CL_CONFIG_CPU_RT_LOOP_UNROLL_FACTOR Integer 2 Defines a loop unrolling factor for loops with non-constant trip-count.
Allowed values: [1,16]. Out of bounds values are clamped.
1: disabled.
Example values: 1, 2, 3, 16.
CL_CONFIG_USE_VECTORIZER Boolean   Affects the behavior of the vectorizer of the entire system (or shell instances) until variable gets unset explicitly (or shell(s) terminates).
CL_CONFIG_CPU_VECTORIZER_MODE Integer 0 Sets the vectorization “width” (when CL_CONFIG_USE_VECTORIZER = True).
Allowed values: 0,1,4,8,16
0: the compiler makes heuristic decisions whether to vectorize each kernel, and if so, which vector width to use.
1: no vectorization is done by compiler. Explicit vector data types in kernels are left intact (the same as CL_CONFIG_USE_VECTORIZER = False).

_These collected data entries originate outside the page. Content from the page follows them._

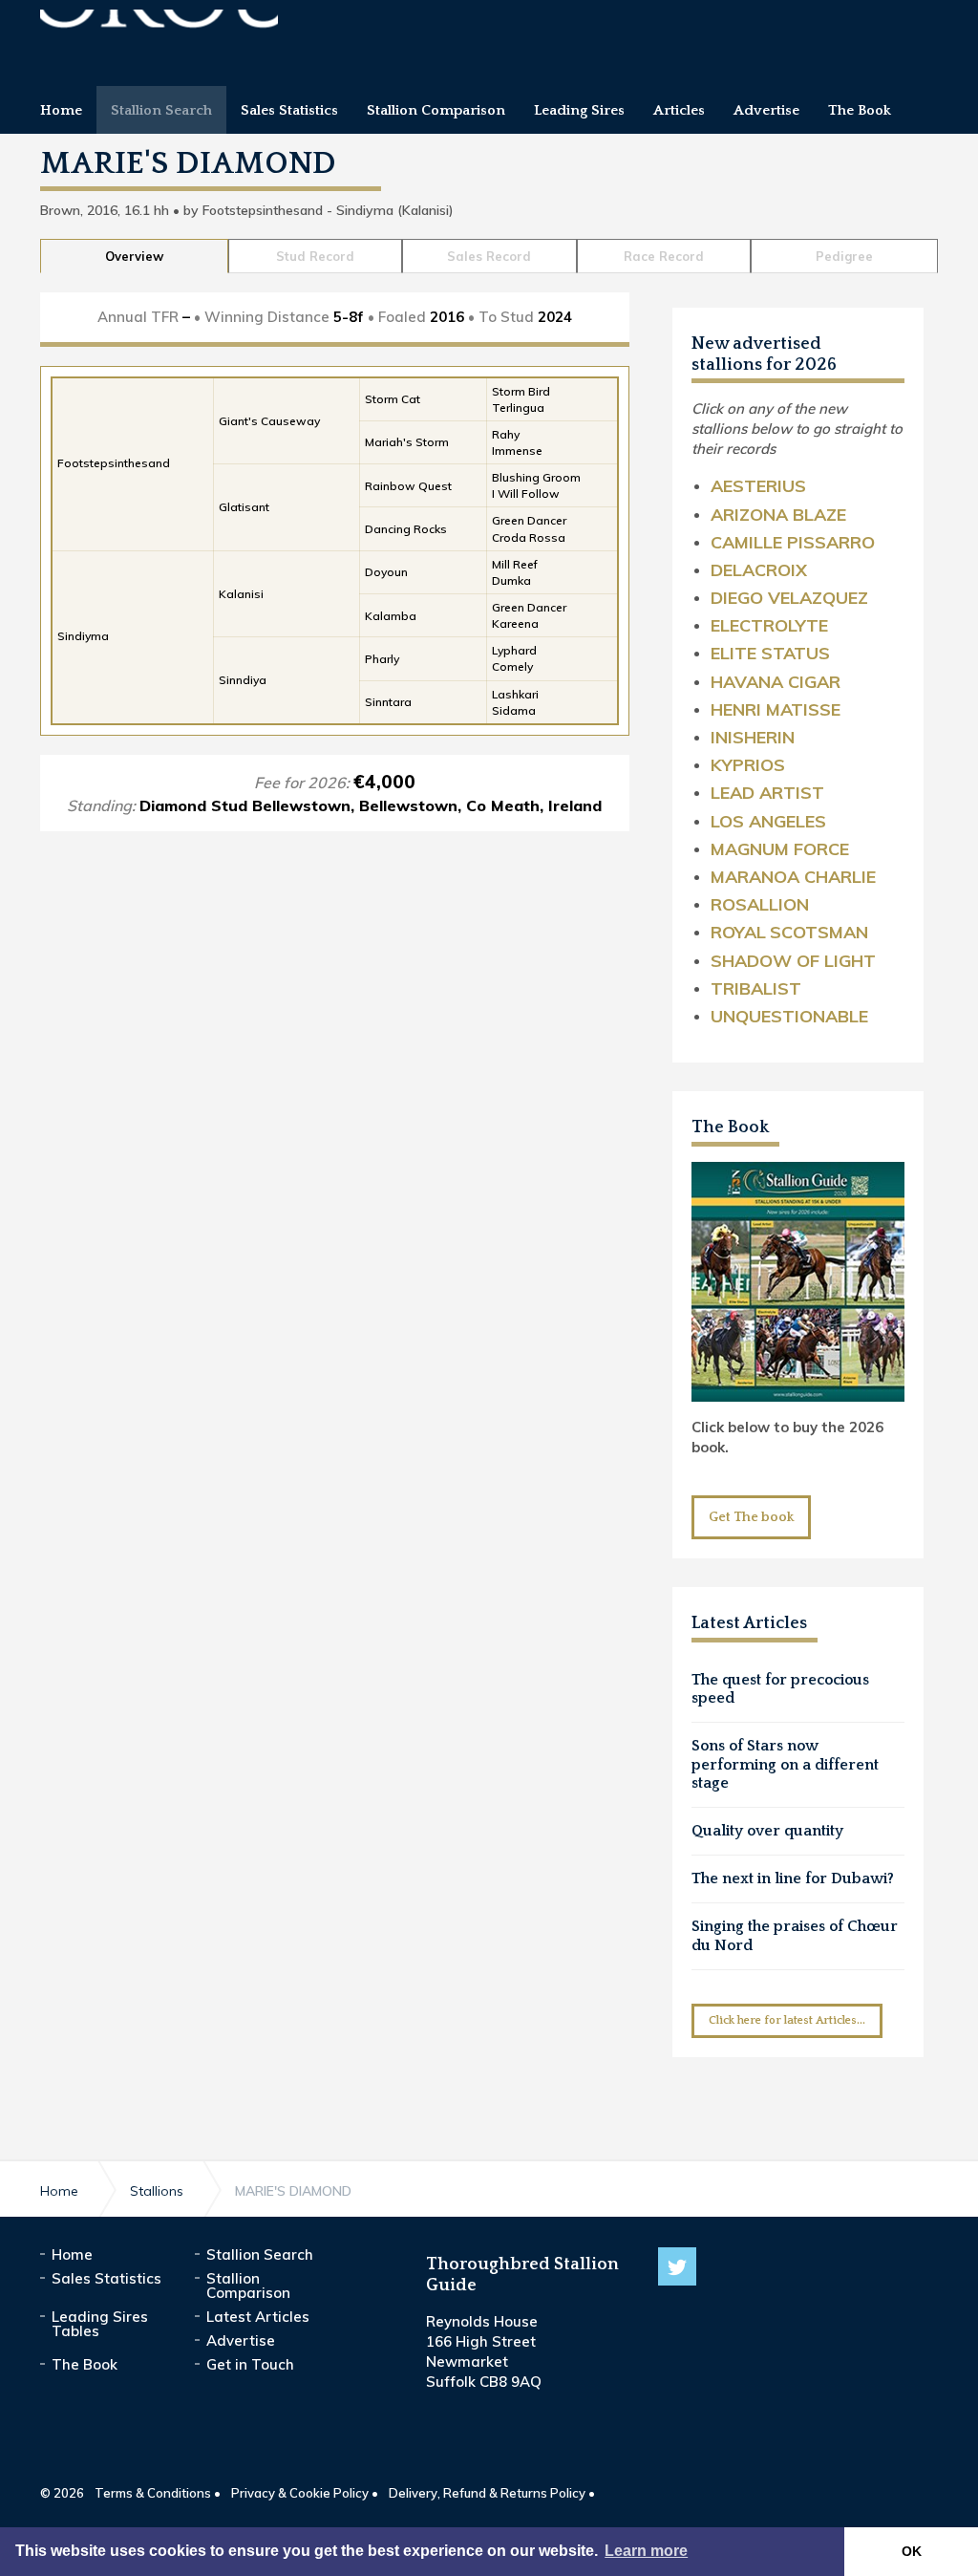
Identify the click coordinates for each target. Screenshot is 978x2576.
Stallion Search (259, 2254)
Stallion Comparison (248, 2285)
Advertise (240, 2340)
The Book (730, 1127)
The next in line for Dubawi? (792, 1878)
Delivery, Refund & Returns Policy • (492, 2493)
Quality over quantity (767, 1830)
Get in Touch (250, 2364)
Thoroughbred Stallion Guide (159, 36)
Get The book (751, 1517)
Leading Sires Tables (100, 2323)
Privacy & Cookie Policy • (304, 2493)
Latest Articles (257, 2316)
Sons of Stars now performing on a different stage (785, 1764)
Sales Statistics (106, 2278)
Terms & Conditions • (158, 2493)
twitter (677, 2266)
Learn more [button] (646, 2551)
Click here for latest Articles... (787, 2020)
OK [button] (912, 2551)
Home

CL_CONFIG_CPU_TARGET_ARCH String Autodetect Generates code exclusively for a given target CPU architecture. Allows only lowering the instruction set level supported by CPU.
Allowed values:
  • skx - Generates code for processors that support Intel® Advanced Vector Extensions 512 (Intel® AVX-512) Foundation instructions, Intel® AVX-512 Conflict Detection instructions, Intel® AVX-512 Doubleword and Quadword instructions, Intel® AVX-512 Byte and Word instructions and Intel® AVX-512 Vector Length Extensions for Intel® processors, and the instructions enabled with core-avx2.
  • core-avx2 - Generates code for processors that support Intel® Advanced Vector Extensions 2 (Intel® AVX2), Intel® AVX, SSE4.2 SSE4.1, SSE3, SSE2, SSE, and SSSE3 instructions.
  • corei7-avx - Generates code for processors that support Intel® Advanced Vector Extensions (Intel® AVX), Intel® SSE4.2, SSE4.1, SSE3, SSE2, SSE, and SSSE3 instructions.
  • corei7 - Generates code for processors that support Intel® SSE4.2 Efficient Accelerated String and Text Processing instructions. May also generate code for Intel® SSE4 Vectorizing Compiler and Media Accelerator, Intel® SSE3, SSE2, SSE, and SSSE3 instructions.